The novelist George P. Elliott perhaps overshot the mark when in an early '60s essay in the Nation citing the instances above, he proposed the question, “Who Is We?” But (as a temporarily transplanted rural Californian teaching at Barnard, living in a sublet on Claremont Avenue near Columbia, chockablock from the Trillings) he had a point. There were other people out there. “Present-day Americans are engaged,” he wrote, “in a regular tidal wave of a movement to keep on doing what they're doing and not be we—that is, not to contribute intellectual articles to Partisan Review, etc.” “One of the Partisans,” he recalled, “once wrote that nobody who had not been a Communist and then left the party could pretend to understand modern America. Boy, did I ever feel left out of the swim! I was never even a Schachtmanite.”
Meanwhile, the journals regarded as would-be rivals for power were dismissed in a word. Hudson Review, said Podhoretz in Making It, certainly echoing his crowd, was engaged in dark backlash references to the existence of a Jewish Establishment—in other words, it was anti-Semitic. (As a Jew this troubled me. I had published a number of things in Hudson Review. One of the founding editors became and remained a close friend. He did become an ex-friend, perhaps I should add, but only because he died a couple of years ago.) Kenyon Review, it was said, was narrowly pedantic in a New-Critical way, never getting beyond its insistence on the autonomy of art. (As a former occasional contributor to Kenyon Review, I was distressed to learn that. I had published a lengthy essay there on Saul Bellow that mainly stressed his social thinking, or so I thought.)
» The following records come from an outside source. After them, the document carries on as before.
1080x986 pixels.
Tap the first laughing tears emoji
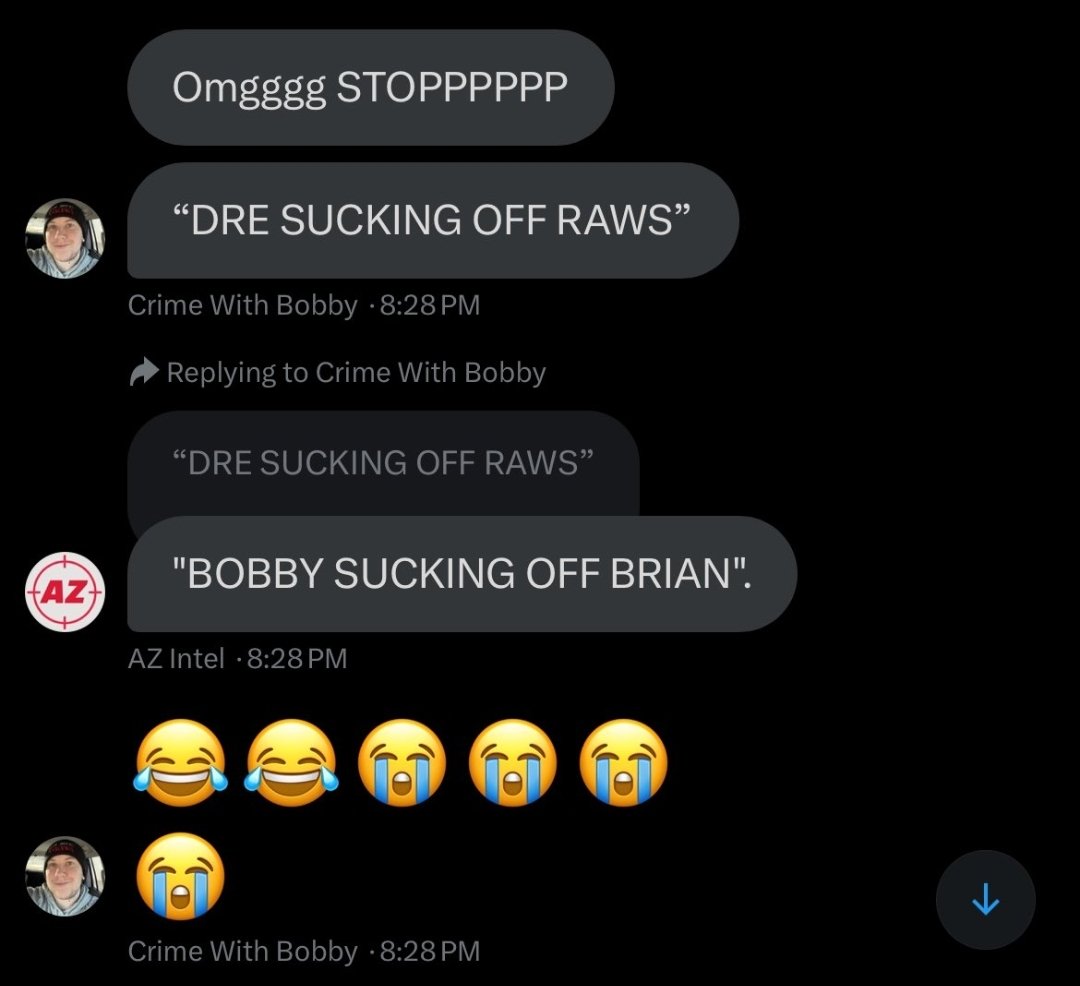180,762
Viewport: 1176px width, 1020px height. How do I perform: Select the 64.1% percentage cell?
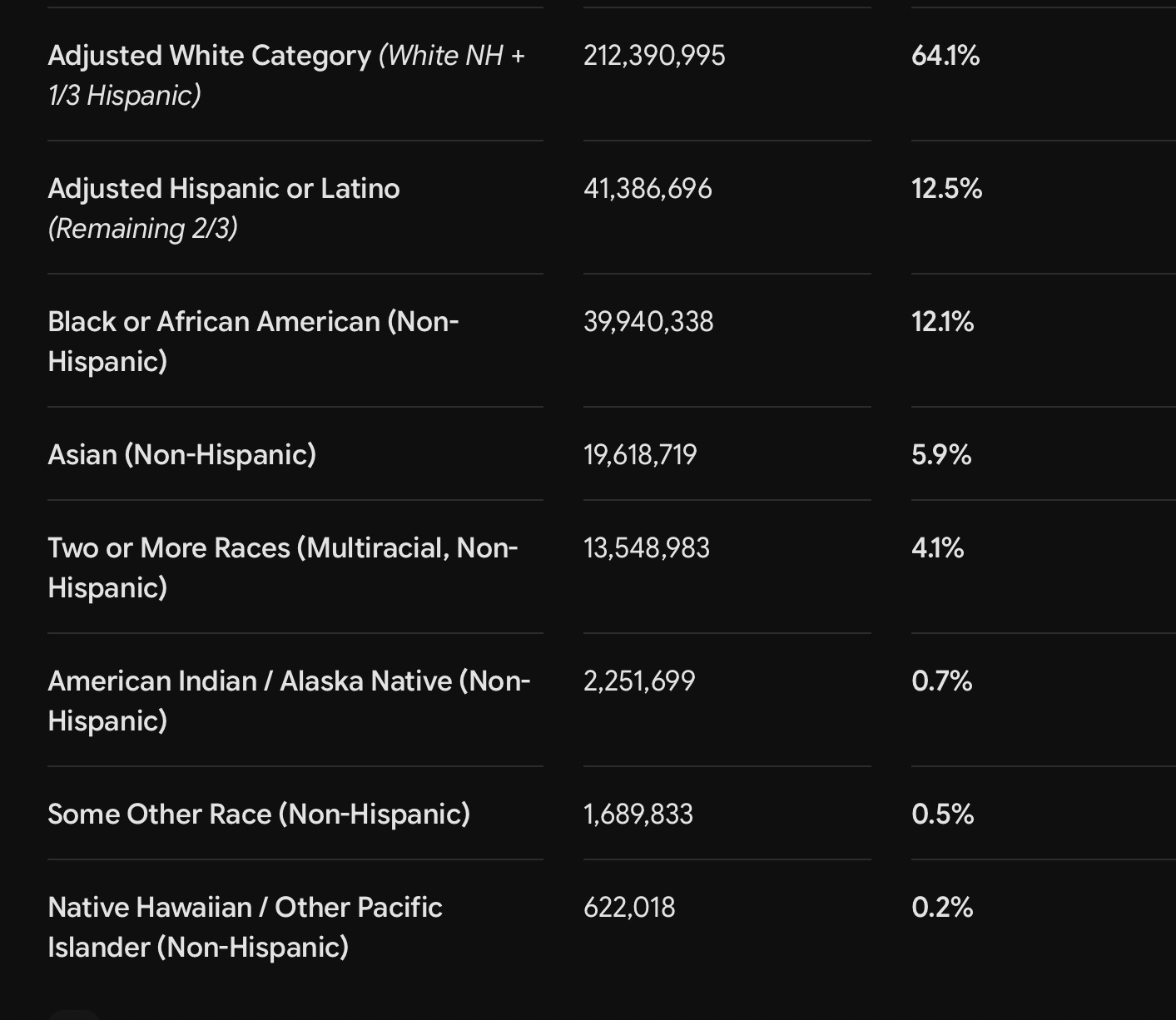[945, 56]
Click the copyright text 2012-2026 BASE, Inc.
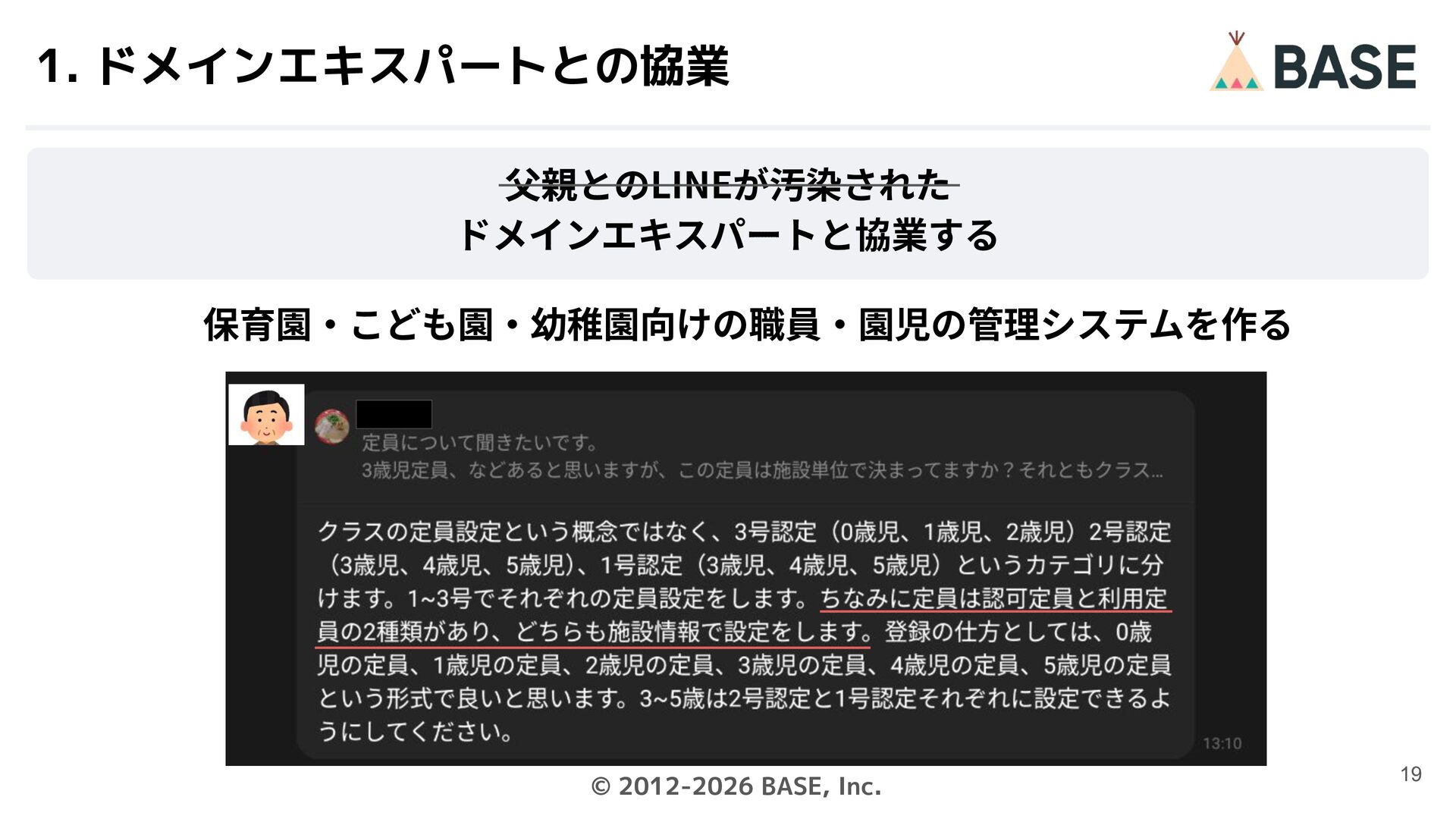Image resolution: width=1456 pixels, height=819 pixels. pos(736,786)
The coterie could be maddening, if not comic, in its presumptions of consequentiality combined with its ignorance of the day-to-day and the possible and the practical. If I may: Once I was a graduate student in the English Department at Columbia, married and very poor of pocketbook like many of my fellow students. As the years passed we were in more and more of a hole, because academic jobs were hard to come by and there was no other use for an advanced degree in English. I remember Lionel Trilling telling a bunch of us hanging around his classroom door to just quit, there was no future in literature, and go into the State Department.
Podhoretz' various memoirs testify finally that he was different from those he took to be his Family, not only because he went neocon. Making It already marked the difference. The subsequent books constitute a record of his difficulties with the old clique. He thinks its members didn't like Making It because it exposed “the dirty little secret” (his words) that everyone wants success (money, glamour, prestige), intellectuals included. Maybe so. Who can know?
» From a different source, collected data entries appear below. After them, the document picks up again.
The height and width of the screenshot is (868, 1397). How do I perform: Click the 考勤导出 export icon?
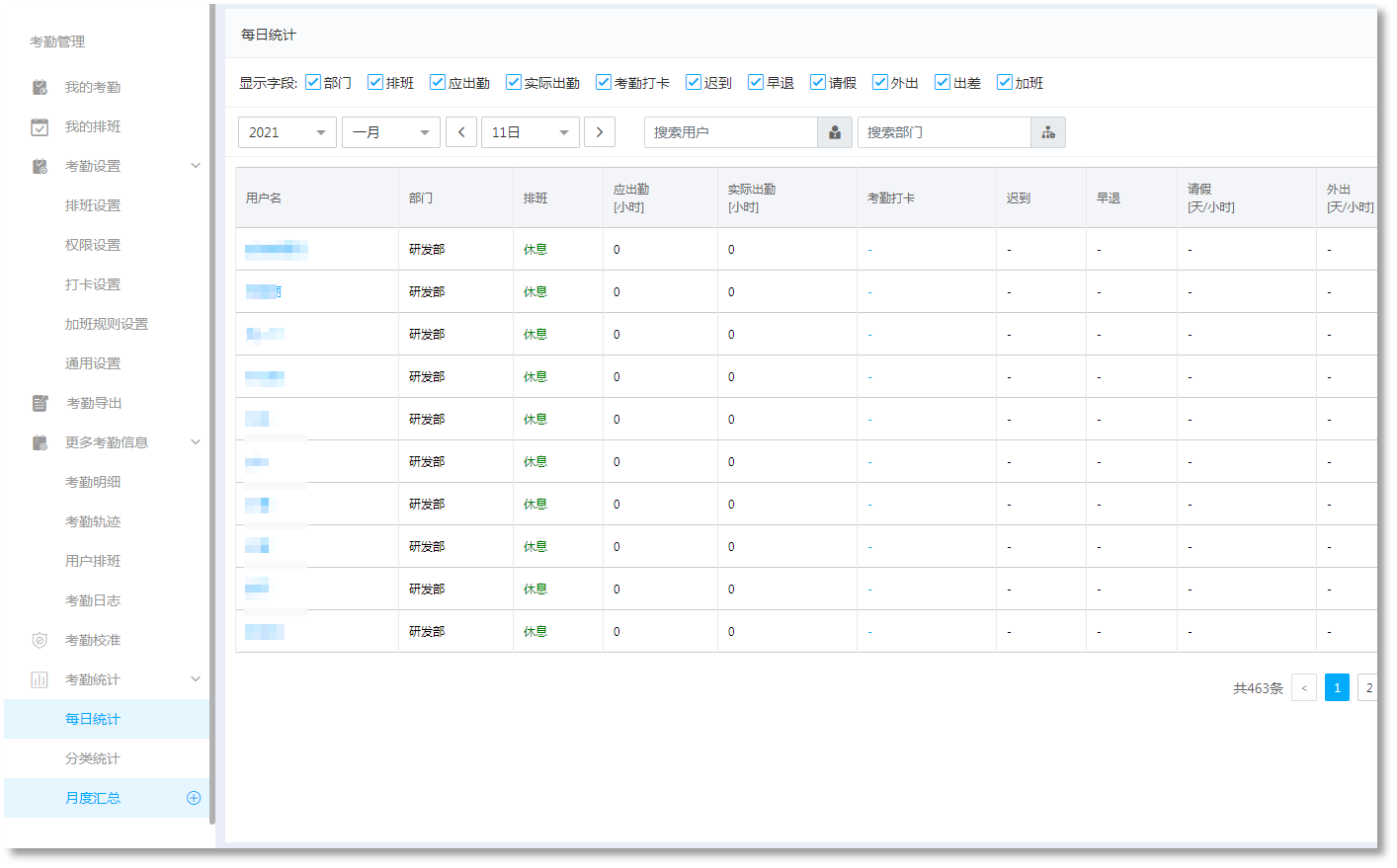click(40, 403)
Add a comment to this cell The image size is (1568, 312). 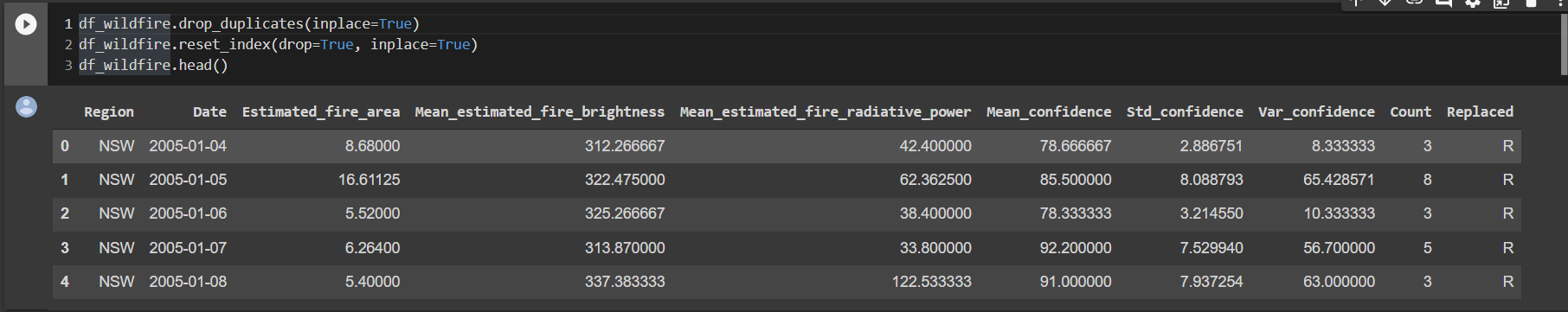1443,3
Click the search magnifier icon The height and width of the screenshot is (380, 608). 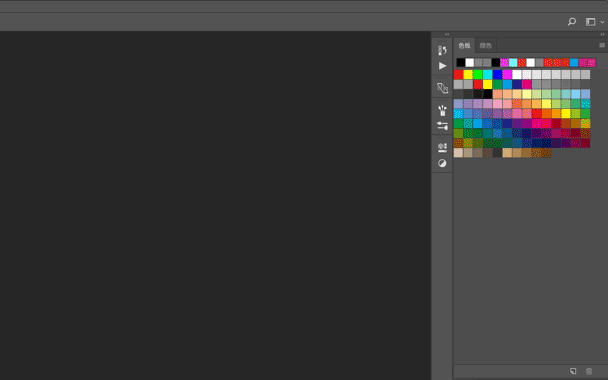(572, 22)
But in Making It he really and obviously was telling the story of the rise of Norman Podhoretz, a lower-class Jewish boy from Brownsville where they wouldn't know Partisan Review from Romanian pastrami, into a place of prestige and authority as acknowledged, whether truly or not, by important real Americans, whether truly that or not. The book was a belated Jewish-immigrant novel, much, say, like Abraham Cahan's The Rise of David Levinsky, if without the irony. It was crowing and vulgar and convincing (moving, even) in the claim of its hero to pride of achievement. It was like many of the immigrant novels, too, in that the hero was to be seen as not without guilt about the past he had left behind. For one thing Podhoretz seems to have been more deeply, studiously and attachedly Jewish than any of the members of his new Family. The book in any event was composed of raw material that remained largely uncooked, and the Family elders were not likely to find it delicious.
Podhoretz has been recording his breaking with those friends, old and young, for a much longer period of time than he had them as friends. In the meantime they have been dying off, leaving him behind and still quarreling. By that evidence alone, no doubt they provided him with something he no longer has. Near the end of Ex-Friends he says, “what made the Family special for me in particular was the regular contact I had with it”—a statement that is either perfectly banal or is a wonderfully eloquent testament to something basic beyond ideas in themselves, and positions. Podhoretz several times repeats the story of a New Yorker editor who asked him if over there at Partisan Review they had a special typewriter key marked “alienation.” Maybe that was it, not the bromide “alienation” but a jittery outsidedness leading to a style of assertion: presuming, self-congratulating, belligerent, scoffing, lofty, defensive, challenging, and quick and alive.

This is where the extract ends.